- [EXERCISE]: Search the data below, and report every line in which "menu" occurs.

- [DATA FOR PROCESSING]:
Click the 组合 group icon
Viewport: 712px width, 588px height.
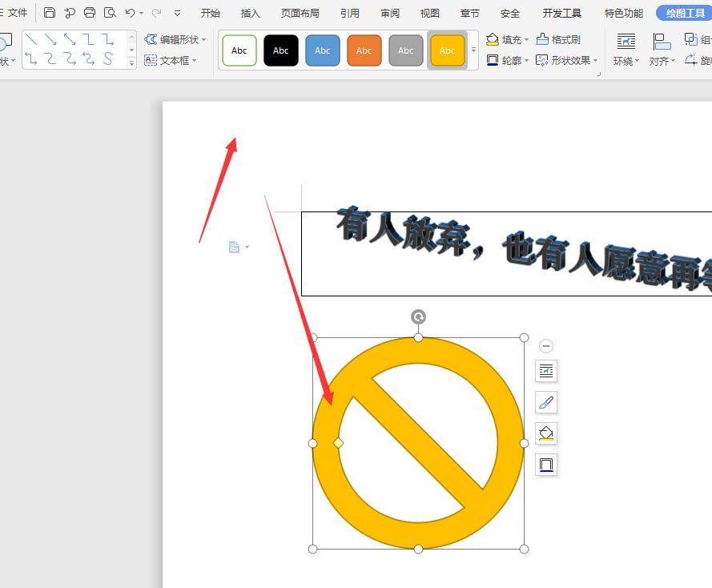point(691,38)
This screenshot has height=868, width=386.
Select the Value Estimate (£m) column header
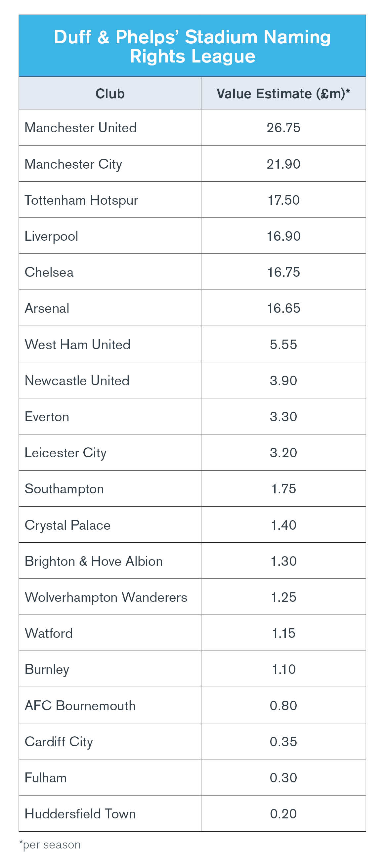[x=283, y=93]
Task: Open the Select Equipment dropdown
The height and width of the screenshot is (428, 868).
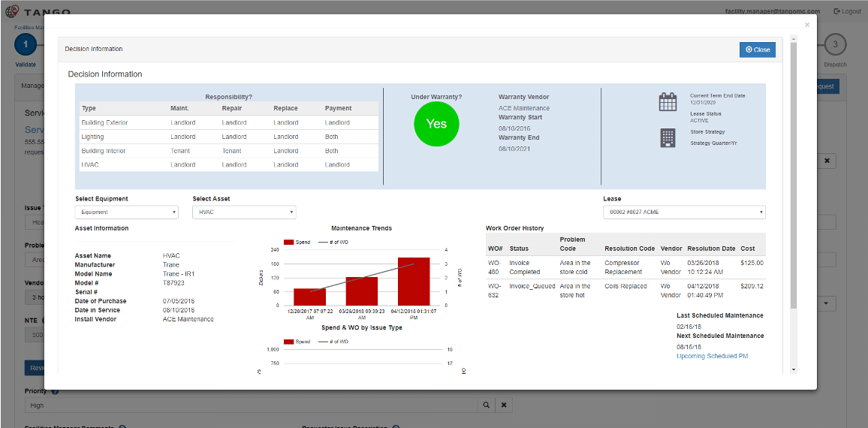Action: [x=126, y=212]
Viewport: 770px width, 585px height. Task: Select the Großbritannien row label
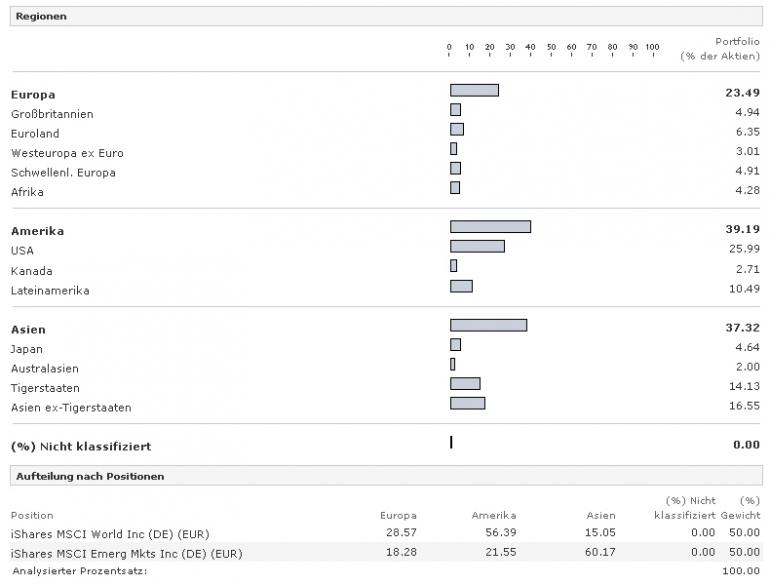coord(52,114)
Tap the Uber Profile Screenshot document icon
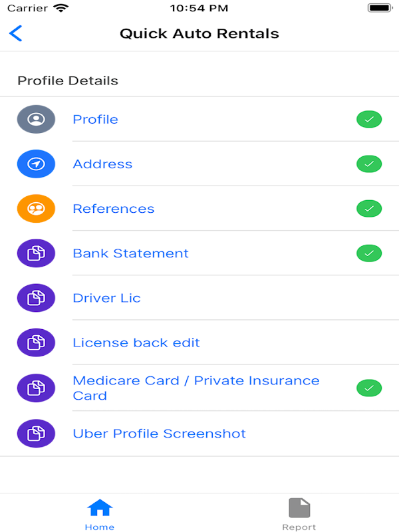Viewport: 399px width, 532px height. [36, 434]
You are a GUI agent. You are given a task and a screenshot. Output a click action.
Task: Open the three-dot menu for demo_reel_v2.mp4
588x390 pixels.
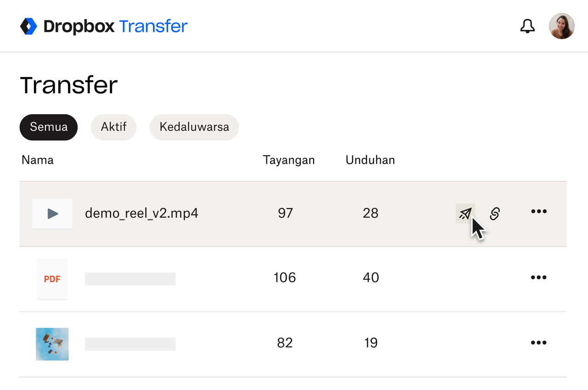538,212

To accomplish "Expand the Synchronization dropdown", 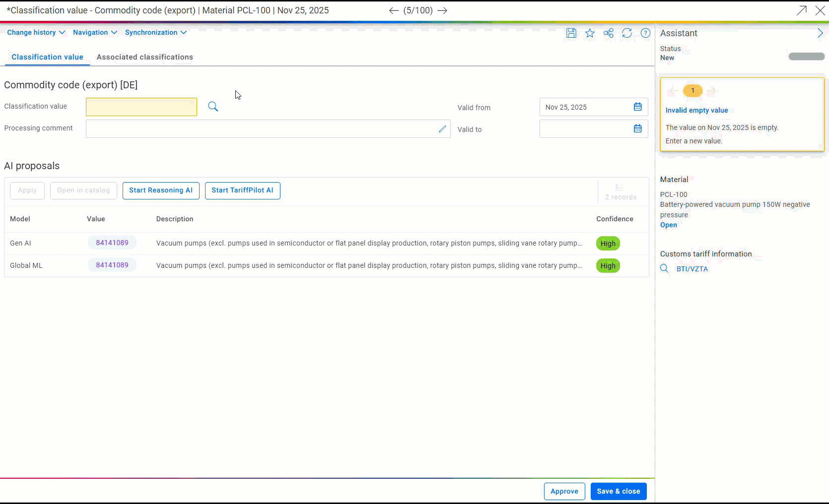I will click(155, 33).
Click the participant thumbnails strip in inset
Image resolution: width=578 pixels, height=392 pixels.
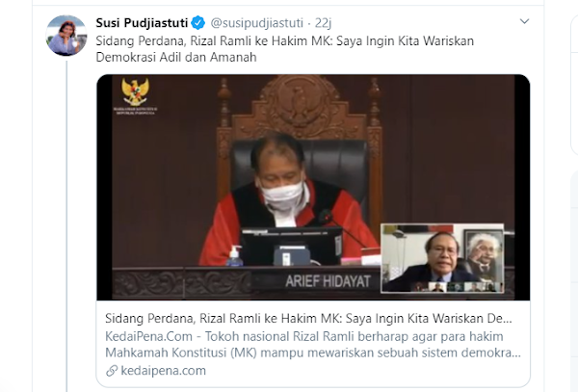point(457,287)
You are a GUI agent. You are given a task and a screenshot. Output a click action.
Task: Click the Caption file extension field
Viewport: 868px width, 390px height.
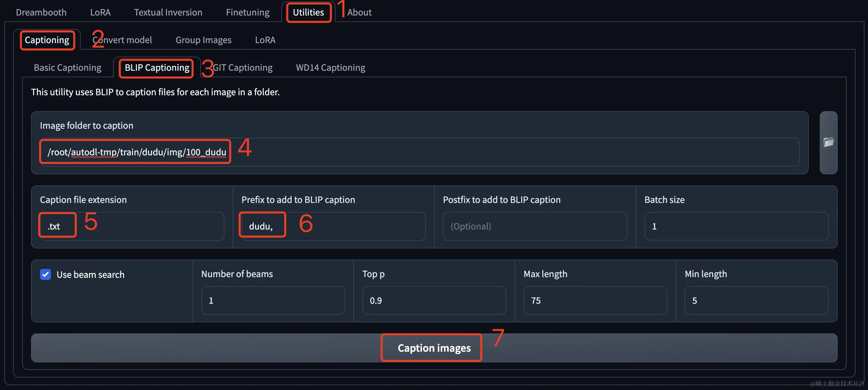coord(132,226)
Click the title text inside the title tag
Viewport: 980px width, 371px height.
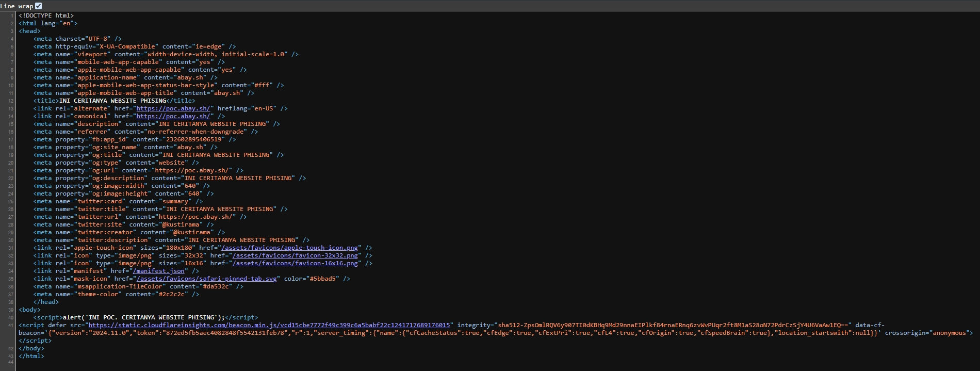112,101
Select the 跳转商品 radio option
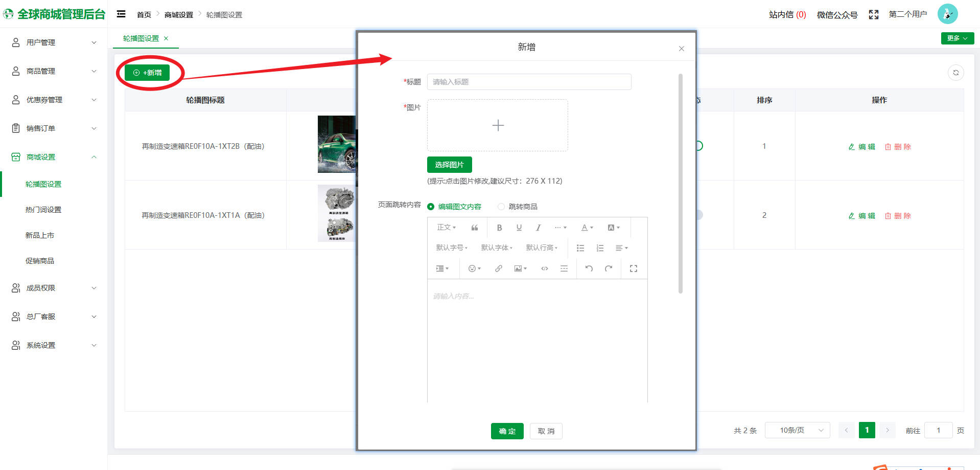Image resolution: width=980 pixels, height=470 pixels. pyautogui.click(x=501, y=207)
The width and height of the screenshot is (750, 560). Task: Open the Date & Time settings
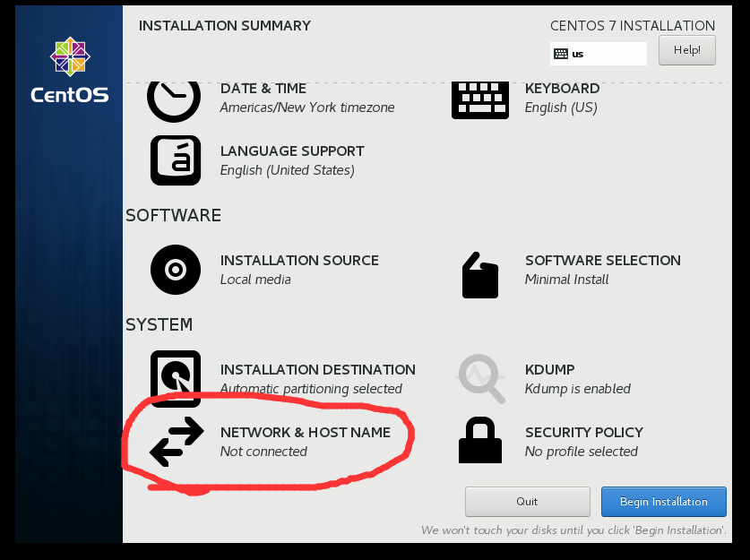click(263, 89)
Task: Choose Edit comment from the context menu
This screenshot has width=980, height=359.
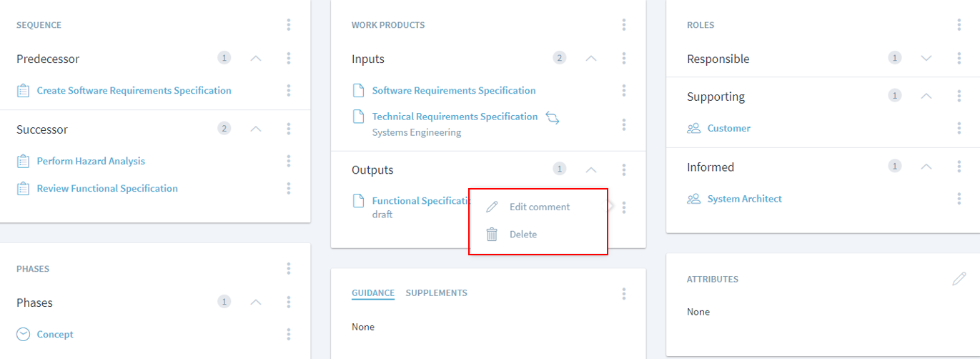Action: [539, 207]
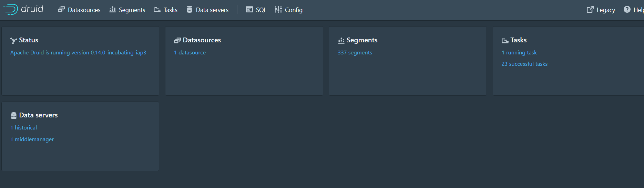Open the Datasources navigation tab
This screenshot has height=188, width=644.
click(84, 10)
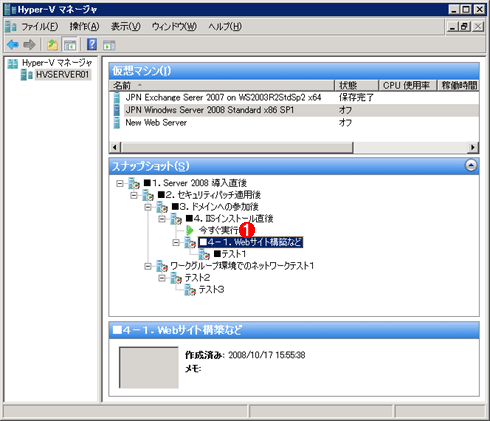Image resolution: width=490 pixels, height=421 pixels.
Task: Select the New Web Server virtual machine
Action: pyautogui.click(x=156, y=123)
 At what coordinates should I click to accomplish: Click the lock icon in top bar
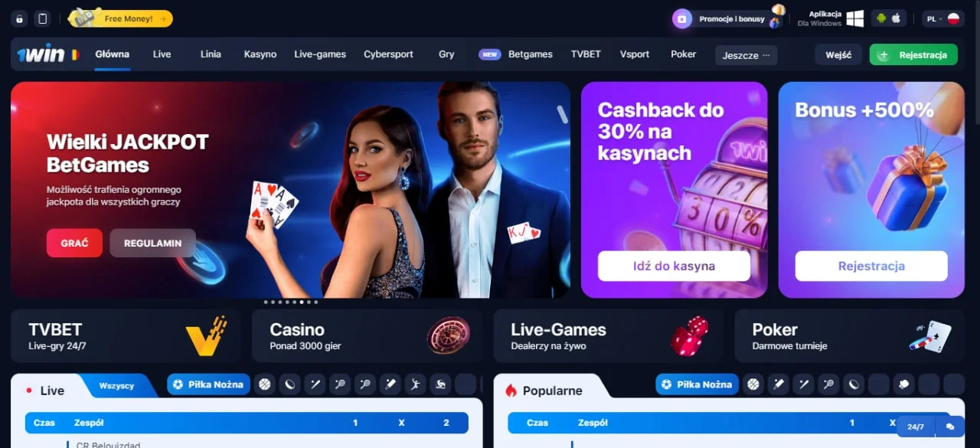[x=20, y=18]
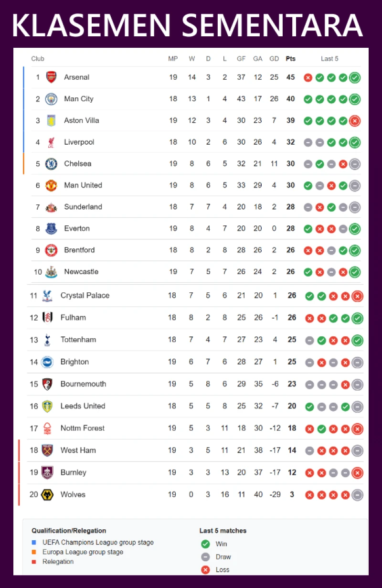Click the GD column header
382x588 pixels.
pos(274,59)
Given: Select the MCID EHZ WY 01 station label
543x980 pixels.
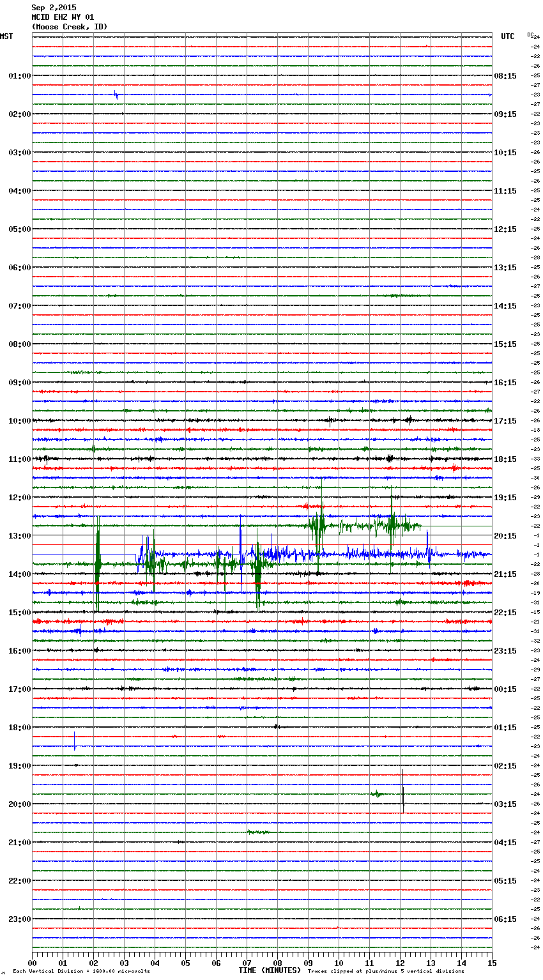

- [RESULT BELOW]:
Task: Open the three-dot menu for demo_reel_v2.mp4
Task: Choose Edit comment from the context menu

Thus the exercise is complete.